MOTHER – What were you saying when I nodded off?

MARION – Nothing much.  I was thinking about Grandpa’s death…  And how it affected the rest of my life.

MOTHER – You were only four.  Do you want that biscuit?

MARION – No thanks.  (Passes the plate)  I was only four, but he was the first man I ever loved.  Daddy was never there.  …  And when he was, I wasn’t allowed to disturb him.  Reading his newspaper was more important than me.

MOTHER – Yes, I know.

MARION – Grandpa talked to me as if I was an adult.  He explained the garden to me.  The insects and all that.  I didn’t understand it all of course, but I followed him around and crouched down when he did.  He weeded and talked.  And I watched and listened.

MOTHER – You still remember that?

MARION – Yes.  And I remember when he was ill.  He was asleep and he made a lot of noise breathing.  I wasn’t allowed into the bedroom.

MOTHER – He was unconscious.

MARION – Well, if he was unconscious, I don’t see how my presence would have disturbed him!  …  Auntie Helen was crying in the hall.

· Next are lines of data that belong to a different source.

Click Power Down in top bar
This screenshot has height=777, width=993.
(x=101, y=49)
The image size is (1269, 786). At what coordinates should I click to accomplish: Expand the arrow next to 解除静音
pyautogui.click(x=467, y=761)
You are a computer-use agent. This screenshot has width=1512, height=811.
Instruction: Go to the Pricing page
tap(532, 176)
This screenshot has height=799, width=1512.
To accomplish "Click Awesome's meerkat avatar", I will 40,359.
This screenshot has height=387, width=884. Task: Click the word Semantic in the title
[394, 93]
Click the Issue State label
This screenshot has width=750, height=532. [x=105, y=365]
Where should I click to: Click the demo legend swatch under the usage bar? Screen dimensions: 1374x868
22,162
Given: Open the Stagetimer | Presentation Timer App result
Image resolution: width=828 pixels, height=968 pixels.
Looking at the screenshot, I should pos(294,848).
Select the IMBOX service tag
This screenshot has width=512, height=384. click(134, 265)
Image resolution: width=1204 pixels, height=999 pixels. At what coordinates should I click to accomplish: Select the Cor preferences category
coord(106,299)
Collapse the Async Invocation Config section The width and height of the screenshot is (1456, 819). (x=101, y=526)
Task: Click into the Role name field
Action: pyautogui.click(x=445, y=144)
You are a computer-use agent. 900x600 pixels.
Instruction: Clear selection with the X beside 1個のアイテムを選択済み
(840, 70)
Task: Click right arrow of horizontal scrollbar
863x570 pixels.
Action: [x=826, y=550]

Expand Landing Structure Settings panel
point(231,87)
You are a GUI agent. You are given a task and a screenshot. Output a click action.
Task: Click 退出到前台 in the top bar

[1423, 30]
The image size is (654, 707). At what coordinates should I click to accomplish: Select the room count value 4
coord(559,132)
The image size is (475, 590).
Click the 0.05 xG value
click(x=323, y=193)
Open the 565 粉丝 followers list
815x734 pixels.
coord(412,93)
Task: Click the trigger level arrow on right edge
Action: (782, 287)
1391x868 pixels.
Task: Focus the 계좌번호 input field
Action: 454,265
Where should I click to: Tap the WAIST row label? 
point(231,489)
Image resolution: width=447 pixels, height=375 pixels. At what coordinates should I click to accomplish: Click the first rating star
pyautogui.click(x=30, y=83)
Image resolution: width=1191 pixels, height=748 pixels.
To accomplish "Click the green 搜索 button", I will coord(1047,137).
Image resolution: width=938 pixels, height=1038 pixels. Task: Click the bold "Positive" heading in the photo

MOTHER – That’s just about all she did, too!  Mum and I did all the work!  Changing him, washing him and everything.  She occasionally carried a tray!  On condition it wasn’t too heavy.  And usually only when the doctor was there.

MARION – Then one day, the door was shut and you said that the angels had taken him.  And I couldn’t believe he’d gone without saying goodbye.

MOTHER – I had to open the door and show you the empty bed!

MARION – It was made.  It was as if he’d never been in it.  Gone without a trace.  I remember asking how the angels had come in:  through the door, or through the window?  You said, “through the door”.

MOTHER – Did I?  I don’t remember that.  …  They did, of course.

MARION – Pardon?

MOTHER – The angels.  …  Well, of course, they were really the gentlemen from the Funeral Parlour, but it’s best to stick to the truth with children.  …  Especially you.

MARION – And your idea of “sticking to the truth” was to tell me that the angels had come in through the door?

MOTHER – Yes.  …  Well, I suppose so.  I don’t remember.  But you were that sort of child, you know.

MARION  – What sort?

MOTHER –  The sort that, having been told that angels had visited the house, asks whether they’d come in through the door or through the window.

MARION – Well, I had to fill in the blanks!

MOTHER – What do you mean by “blanks”, dear?

MARION – The holes!  The enormous gulf between Grandpa breathing heavily in bed, ill, but very present, and a perfectly-made empty bed with a freshly ironed blue satin bedspread on it!

MOTHER – You remember that too!

MARION – Of course I do!  That bedspread was part of the shock!  …  I should have been allowed to go to the funeral.

MOTHER – Yes, I realize that, dear.  But in those days, children didn’t go to funerals.

MARION – I know.  …  I’ll go and do the washing-up.

                         […]

***

The opening speech in the play is from Marion, who says, “Some wounds never heal.  …  You think they have, then Life comes along and rips them open again.  You find yourself living the same things over and over.  …  The faces change, but basically, the situations are the same.”

I think that this is true until we decide to do something about it.  We can break the cycle and free ourselves, but it is not always easy.  I don’t think that I ever really managed to do it.